### Source records ###
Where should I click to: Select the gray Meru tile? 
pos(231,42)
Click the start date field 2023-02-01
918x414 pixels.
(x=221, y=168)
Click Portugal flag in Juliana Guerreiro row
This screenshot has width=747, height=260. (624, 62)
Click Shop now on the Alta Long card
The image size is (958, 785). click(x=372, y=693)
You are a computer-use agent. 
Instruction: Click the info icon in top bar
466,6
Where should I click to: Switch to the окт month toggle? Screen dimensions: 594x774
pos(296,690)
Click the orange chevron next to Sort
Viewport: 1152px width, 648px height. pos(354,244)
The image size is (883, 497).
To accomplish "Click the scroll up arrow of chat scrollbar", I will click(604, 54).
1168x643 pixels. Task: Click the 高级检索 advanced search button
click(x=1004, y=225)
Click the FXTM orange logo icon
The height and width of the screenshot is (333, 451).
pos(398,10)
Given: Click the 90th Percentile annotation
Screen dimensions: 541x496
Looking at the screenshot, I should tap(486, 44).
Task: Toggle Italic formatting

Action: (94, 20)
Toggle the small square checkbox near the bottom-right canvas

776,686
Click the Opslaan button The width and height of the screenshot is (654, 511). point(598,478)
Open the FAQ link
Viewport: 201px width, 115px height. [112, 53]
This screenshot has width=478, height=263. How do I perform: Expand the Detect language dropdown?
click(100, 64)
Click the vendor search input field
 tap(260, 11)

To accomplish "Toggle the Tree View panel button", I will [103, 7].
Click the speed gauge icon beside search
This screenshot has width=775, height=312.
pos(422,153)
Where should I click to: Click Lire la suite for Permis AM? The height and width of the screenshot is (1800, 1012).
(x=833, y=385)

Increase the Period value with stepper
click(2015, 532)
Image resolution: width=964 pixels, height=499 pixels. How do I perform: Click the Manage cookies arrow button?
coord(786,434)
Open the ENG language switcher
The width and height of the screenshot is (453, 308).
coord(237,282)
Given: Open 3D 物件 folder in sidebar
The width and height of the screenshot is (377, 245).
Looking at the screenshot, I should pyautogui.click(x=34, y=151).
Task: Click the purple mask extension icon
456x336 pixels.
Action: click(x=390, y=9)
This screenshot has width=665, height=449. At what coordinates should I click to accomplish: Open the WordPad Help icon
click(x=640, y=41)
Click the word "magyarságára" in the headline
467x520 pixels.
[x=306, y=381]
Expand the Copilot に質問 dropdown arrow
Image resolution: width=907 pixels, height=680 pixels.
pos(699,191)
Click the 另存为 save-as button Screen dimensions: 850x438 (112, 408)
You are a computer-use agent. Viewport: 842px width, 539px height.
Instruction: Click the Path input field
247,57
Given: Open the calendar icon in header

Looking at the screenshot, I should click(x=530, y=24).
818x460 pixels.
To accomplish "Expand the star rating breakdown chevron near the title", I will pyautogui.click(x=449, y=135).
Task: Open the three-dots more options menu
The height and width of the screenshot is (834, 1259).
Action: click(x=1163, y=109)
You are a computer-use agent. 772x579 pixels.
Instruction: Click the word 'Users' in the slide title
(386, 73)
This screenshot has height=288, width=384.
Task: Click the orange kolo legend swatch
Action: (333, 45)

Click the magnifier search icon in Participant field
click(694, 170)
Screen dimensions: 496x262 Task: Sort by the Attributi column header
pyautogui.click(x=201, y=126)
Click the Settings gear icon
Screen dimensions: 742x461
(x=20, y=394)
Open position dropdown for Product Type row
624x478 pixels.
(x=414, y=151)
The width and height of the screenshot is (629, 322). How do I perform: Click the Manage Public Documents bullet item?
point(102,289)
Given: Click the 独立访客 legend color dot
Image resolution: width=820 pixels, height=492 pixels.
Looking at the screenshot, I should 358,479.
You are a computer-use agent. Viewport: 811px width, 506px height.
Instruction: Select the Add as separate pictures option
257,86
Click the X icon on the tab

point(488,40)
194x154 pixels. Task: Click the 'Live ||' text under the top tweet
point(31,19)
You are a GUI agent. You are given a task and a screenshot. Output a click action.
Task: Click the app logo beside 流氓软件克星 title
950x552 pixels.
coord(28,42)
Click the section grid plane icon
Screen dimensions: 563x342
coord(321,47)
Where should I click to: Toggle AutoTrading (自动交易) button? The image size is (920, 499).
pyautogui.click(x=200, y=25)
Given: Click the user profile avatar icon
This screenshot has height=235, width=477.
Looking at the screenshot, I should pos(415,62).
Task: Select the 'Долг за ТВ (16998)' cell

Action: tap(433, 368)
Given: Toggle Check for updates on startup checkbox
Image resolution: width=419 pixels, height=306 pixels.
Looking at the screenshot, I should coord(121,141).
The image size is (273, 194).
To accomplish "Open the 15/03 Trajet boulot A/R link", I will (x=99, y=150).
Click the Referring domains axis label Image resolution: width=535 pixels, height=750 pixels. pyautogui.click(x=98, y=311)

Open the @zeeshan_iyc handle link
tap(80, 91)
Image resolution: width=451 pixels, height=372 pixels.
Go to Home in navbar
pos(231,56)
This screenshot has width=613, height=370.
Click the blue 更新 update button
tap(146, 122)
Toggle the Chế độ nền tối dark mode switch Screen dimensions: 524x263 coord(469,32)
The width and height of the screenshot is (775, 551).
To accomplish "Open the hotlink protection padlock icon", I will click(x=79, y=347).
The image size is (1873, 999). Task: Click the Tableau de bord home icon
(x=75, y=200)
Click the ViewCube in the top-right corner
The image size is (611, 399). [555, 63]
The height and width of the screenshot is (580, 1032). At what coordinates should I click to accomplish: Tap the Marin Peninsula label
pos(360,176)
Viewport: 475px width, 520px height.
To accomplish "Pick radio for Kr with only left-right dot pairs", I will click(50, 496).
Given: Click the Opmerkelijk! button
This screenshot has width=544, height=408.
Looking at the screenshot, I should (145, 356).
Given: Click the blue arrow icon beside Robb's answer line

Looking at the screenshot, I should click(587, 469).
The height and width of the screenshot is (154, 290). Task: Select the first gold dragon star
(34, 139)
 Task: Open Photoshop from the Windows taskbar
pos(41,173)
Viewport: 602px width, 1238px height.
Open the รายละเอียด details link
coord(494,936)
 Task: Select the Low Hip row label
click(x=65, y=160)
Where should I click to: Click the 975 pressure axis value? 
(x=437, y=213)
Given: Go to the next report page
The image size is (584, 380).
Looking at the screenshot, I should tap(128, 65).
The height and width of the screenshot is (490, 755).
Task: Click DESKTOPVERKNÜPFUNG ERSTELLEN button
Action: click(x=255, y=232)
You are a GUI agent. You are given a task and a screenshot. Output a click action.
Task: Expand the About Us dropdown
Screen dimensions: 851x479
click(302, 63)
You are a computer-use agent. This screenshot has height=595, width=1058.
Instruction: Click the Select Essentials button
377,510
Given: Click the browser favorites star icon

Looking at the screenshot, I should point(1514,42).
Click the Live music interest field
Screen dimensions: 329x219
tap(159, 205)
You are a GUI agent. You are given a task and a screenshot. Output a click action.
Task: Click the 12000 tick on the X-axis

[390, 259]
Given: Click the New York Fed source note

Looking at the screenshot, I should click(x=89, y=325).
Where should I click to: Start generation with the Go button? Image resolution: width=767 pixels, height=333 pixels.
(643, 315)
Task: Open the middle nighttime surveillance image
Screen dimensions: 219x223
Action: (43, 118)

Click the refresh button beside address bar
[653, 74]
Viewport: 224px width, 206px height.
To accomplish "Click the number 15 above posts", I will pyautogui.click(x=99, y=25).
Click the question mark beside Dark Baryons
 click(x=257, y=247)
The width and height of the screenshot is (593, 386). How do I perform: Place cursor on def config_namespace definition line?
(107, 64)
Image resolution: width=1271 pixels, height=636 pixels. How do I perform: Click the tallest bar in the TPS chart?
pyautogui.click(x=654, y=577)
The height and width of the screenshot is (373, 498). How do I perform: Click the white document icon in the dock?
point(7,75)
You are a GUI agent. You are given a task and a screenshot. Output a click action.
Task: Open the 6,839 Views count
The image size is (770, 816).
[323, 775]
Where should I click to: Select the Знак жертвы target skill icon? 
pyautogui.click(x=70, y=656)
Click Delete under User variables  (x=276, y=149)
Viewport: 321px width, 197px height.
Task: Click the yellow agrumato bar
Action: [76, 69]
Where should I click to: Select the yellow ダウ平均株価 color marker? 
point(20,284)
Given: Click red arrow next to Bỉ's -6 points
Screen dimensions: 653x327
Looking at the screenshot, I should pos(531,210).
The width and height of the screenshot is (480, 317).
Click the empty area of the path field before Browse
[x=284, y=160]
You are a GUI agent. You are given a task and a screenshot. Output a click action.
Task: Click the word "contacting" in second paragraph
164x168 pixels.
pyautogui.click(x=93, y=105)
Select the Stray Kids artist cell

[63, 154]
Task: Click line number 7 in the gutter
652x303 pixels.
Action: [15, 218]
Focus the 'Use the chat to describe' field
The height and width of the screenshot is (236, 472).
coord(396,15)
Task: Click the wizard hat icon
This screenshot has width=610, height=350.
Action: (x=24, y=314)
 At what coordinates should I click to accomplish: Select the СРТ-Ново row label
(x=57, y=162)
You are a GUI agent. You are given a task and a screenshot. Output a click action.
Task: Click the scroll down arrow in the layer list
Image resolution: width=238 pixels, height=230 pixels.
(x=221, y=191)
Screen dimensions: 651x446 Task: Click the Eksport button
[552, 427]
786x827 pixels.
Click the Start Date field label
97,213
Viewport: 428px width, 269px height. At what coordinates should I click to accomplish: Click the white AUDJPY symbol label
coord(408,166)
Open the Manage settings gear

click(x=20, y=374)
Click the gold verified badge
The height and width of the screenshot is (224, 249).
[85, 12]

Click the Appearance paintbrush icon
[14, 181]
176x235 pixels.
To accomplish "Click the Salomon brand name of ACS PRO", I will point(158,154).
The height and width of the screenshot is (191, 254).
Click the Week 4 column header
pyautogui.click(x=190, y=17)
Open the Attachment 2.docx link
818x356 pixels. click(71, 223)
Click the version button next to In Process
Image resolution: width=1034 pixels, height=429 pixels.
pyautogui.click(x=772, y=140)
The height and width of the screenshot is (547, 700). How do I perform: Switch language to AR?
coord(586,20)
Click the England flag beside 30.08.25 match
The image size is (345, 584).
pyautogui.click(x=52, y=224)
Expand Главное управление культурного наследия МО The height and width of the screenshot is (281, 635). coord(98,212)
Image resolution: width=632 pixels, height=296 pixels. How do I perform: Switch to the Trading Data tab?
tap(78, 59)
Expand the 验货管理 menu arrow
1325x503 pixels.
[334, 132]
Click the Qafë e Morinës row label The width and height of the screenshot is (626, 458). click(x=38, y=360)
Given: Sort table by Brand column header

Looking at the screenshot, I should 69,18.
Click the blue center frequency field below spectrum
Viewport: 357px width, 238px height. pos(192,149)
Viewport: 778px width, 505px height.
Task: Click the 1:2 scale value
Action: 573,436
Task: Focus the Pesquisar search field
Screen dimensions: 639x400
###
Goal of the exercise: Look over the entries for "computer", then copy every line that includes that string.

Answer area:
You are a computer-use agent. 
You are a computer-use agent. Viewport: 842px width, 539px height.
You are a computer-use agent. 772x579 pixels.
You are a computer-use agent. Viewport: 811px width, 506px height.
You are a computer-use agent. This screenshot has height=595, width=1058.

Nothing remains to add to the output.